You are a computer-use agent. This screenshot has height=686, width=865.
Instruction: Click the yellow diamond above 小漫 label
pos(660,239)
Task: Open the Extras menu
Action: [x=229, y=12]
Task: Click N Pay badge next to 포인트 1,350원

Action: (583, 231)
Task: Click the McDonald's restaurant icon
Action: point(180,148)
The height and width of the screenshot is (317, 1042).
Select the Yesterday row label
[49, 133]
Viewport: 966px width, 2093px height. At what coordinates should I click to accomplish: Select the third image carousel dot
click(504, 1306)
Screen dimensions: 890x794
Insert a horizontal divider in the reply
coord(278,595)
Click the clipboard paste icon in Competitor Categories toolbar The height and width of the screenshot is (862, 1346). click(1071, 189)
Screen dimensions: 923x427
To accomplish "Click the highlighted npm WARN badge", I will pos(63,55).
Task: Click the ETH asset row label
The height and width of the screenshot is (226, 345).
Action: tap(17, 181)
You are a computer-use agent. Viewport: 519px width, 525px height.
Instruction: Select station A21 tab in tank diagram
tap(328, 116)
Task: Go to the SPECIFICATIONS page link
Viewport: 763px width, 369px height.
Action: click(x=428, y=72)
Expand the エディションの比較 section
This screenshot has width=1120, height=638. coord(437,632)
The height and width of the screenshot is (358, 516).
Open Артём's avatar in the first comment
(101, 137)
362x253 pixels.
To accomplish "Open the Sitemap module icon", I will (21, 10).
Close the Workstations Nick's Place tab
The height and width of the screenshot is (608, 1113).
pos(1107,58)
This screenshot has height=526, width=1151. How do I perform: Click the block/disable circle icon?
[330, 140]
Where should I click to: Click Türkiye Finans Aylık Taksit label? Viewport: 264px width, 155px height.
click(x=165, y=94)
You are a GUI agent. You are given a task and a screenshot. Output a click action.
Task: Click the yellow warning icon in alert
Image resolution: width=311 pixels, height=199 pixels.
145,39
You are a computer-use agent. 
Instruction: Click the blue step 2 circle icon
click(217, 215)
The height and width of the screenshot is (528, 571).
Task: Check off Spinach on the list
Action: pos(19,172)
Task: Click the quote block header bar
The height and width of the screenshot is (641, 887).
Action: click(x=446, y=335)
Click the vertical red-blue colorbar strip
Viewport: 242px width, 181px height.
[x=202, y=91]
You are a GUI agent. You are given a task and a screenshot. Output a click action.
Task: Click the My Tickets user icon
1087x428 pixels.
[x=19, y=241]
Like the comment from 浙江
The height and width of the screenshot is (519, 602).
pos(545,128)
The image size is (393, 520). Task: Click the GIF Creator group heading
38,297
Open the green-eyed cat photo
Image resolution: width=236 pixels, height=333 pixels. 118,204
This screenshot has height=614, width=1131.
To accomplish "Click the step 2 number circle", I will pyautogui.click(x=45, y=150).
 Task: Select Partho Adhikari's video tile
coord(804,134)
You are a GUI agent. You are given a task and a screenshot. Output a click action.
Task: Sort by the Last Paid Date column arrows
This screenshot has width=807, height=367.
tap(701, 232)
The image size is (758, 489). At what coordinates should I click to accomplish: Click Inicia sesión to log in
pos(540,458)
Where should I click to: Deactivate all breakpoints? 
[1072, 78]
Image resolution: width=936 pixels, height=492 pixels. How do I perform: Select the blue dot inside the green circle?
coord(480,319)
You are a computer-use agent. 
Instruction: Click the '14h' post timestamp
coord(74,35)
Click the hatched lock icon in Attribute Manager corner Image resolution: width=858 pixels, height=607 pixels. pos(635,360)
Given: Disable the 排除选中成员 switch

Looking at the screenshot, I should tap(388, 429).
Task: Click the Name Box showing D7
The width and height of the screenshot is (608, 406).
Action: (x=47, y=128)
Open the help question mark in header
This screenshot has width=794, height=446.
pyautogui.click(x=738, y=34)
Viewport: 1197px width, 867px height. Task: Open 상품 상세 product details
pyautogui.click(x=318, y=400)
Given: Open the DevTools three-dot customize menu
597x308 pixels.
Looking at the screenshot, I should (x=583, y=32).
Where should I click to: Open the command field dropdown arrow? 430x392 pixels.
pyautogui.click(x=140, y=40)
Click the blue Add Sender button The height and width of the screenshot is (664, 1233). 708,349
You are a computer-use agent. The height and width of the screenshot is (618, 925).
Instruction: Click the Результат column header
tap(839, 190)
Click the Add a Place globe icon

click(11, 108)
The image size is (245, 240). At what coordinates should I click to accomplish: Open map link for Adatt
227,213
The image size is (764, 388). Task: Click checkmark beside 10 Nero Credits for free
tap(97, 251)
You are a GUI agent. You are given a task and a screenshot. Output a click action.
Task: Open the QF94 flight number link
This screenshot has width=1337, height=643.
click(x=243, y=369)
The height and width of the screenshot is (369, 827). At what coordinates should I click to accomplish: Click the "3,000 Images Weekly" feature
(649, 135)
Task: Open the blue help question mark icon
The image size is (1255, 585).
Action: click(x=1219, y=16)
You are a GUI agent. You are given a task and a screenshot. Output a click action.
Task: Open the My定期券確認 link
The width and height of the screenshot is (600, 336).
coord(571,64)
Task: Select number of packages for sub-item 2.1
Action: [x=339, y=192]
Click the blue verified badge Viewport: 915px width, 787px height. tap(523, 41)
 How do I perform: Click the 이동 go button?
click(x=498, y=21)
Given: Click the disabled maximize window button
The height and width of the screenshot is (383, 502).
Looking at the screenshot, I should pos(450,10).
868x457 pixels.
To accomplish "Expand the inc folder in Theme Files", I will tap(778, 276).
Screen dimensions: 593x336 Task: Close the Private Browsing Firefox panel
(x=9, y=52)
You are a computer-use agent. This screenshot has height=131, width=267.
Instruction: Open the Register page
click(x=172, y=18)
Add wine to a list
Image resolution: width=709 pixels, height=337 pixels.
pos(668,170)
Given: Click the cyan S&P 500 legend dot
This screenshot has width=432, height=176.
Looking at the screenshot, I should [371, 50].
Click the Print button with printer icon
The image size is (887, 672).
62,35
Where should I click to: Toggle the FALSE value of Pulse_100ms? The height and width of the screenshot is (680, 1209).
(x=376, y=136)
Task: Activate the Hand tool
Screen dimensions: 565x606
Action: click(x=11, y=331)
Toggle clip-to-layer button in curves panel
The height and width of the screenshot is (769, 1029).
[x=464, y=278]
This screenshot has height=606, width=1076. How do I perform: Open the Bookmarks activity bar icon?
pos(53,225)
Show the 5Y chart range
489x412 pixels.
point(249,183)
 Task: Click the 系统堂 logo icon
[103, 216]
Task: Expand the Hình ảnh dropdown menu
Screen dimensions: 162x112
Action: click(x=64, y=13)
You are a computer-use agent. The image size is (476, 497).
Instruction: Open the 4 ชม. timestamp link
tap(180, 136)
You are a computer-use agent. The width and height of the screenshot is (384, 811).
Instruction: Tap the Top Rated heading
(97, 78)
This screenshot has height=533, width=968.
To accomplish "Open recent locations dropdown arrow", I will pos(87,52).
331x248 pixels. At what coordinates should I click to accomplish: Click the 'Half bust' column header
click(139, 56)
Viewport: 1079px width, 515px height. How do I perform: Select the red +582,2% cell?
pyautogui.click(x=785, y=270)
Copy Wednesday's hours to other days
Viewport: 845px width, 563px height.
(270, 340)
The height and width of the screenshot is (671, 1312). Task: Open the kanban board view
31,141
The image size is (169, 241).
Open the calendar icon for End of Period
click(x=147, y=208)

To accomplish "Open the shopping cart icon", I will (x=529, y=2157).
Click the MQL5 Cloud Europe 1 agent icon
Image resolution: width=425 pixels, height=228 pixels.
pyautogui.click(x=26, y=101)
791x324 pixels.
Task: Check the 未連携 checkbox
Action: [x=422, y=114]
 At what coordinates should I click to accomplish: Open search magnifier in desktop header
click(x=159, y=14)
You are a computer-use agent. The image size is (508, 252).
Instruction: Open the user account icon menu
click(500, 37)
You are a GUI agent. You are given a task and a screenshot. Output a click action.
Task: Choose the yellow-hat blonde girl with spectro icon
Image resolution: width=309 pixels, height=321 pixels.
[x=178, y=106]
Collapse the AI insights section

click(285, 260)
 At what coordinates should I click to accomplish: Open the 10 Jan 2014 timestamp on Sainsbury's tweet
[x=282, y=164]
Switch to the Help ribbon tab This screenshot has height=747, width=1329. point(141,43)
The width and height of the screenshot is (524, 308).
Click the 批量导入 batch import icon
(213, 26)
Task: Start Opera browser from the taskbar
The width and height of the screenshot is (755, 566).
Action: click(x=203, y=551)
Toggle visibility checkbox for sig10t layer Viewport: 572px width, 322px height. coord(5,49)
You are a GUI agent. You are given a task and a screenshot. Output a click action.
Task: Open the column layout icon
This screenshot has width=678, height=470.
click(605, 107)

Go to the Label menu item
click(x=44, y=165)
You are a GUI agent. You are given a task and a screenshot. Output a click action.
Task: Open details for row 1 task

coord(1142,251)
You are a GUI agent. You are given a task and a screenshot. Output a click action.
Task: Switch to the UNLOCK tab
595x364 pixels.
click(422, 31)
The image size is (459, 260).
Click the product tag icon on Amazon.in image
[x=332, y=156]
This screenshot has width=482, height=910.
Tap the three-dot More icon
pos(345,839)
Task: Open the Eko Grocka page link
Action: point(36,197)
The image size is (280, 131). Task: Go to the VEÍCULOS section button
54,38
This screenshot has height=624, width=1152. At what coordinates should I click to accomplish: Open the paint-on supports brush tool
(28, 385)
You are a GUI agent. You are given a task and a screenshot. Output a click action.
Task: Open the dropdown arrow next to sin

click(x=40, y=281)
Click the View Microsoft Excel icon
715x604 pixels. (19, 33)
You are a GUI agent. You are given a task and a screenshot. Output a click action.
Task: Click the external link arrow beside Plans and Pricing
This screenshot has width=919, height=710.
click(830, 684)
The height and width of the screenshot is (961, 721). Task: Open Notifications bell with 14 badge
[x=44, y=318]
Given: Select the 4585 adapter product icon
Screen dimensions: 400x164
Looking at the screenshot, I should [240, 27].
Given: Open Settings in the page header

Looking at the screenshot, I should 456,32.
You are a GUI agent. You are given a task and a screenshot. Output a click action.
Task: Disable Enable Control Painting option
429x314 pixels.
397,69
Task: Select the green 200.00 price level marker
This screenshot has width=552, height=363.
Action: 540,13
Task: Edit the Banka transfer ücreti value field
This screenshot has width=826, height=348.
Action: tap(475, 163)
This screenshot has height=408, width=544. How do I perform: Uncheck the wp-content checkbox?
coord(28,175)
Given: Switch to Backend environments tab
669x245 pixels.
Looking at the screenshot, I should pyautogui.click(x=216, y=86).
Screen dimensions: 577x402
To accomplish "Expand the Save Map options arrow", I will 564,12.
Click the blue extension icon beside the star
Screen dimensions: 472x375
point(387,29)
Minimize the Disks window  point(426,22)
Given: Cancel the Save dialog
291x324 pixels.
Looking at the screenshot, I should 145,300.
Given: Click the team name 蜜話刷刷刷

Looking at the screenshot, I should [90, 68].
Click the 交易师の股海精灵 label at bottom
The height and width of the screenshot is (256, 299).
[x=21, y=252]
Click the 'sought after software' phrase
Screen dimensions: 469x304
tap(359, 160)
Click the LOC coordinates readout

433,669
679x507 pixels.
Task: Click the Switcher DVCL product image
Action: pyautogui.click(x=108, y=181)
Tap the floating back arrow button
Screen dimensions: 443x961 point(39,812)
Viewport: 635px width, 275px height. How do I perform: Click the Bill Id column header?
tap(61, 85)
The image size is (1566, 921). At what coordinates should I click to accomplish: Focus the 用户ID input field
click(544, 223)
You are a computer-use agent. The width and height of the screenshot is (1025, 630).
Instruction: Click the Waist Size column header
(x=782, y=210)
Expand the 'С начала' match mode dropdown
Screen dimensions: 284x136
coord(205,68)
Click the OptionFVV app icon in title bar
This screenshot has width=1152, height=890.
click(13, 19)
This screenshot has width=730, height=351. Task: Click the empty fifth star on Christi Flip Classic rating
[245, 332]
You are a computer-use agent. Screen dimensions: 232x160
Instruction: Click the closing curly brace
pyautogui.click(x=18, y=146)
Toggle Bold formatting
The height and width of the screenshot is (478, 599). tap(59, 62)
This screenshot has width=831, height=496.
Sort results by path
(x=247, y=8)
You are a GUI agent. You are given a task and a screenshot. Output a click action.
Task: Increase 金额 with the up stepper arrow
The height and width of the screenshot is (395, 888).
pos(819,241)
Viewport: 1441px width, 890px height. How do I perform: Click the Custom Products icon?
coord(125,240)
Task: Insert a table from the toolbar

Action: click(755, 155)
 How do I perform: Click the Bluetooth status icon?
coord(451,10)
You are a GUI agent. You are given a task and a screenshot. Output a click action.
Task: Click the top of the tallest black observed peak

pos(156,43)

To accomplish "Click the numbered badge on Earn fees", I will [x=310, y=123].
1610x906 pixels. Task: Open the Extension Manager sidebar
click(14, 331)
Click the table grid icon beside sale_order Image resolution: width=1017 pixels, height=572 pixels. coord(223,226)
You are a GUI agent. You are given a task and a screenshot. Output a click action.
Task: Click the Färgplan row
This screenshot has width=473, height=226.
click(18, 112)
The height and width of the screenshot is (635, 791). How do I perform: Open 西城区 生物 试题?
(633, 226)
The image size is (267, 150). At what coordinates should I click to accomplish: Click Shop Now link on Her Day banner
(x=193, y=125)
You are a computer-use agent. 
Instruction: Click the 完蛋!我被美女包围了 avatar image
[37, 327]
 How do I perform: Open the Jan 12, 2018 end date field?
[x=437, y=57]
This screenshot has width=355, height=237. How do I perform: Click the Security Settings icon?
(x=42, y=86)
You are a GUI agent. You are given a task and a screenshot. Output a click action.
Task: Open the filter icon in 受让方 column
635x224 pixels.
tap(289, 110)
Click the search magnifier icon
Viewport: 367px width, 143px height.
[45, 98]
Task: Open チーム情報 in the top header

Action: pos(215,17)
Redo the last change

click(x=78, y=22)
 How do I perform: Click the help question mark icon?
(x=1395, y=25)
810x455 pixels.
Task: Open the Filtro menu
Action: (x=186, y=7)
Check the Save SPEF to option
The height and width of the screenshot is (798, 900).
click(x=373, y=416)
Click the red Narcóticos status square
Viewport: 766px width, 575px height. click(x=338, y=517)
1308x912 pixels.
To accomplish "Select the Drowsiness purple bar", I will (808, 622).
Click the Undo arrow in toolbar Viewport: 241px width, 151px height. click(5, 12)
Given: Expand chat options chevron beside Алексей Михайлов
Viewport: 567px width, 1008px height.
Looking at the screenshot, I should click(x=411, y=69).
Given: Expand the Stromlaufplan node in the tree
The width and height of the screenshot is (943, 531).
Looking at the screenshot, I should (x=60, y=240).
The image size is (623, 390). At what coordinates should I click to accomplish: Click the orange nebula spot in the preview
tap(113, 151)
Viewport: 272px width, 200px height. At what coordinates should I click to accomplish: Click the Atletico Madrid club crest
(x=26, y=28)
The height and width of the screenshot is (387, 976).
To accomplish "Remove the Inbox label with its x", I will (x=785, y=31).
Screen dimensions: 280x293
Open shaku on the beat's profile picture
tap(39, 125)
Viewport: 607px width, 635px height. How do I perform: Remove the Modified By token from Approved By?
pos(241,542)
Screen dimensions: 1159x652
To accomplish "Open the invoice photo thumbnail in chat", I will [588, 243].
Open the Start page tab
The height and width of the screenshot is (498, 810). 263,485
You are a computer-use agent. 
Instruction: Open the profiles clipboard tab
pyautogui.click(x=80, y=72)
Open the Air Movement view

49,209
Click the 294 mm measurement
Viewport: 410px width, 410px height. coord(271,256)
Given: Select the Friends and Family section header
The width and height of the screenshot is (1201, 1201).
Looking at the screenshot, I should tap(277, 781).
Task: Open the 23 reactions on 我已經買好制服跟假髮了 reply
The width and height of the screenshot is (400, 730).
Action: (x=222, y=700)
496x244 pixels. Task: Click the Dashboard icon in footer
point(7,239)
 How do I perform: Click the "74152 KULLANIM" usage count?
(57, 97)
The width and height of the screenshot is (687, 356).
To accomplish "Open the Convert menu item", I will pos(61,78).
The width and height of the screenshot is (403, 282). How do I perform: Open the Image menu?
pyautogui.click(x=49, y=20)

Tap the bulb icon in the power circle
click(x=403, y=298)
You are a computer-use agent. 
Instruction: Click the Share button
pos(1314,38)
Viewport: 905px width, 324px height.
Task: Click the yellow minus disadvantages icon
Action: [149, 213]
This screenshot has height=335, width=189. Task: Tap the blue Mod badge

☆ ☆ ☆ ☆ ☆ ☆ ☆

WRITTEN TASK =
Reproduce the listing above, from its first line up to and including the line containing "Action: point(180,148)", and nothing beyond it.

EXPECTED ANSWER =
You are a computer-use agent. This screenshot has height=686, width=865.
Instruction: Click the yellow diamond above 小漫 label
pos(660,239)
Task: Open the Extras menu
Action: [x=229, y=12]
Task: Click N Pay badge next to 포인트 1,350원

Action: (583, 231)
Task: Click the McDonald's restaurant icon
Action: point(180,148)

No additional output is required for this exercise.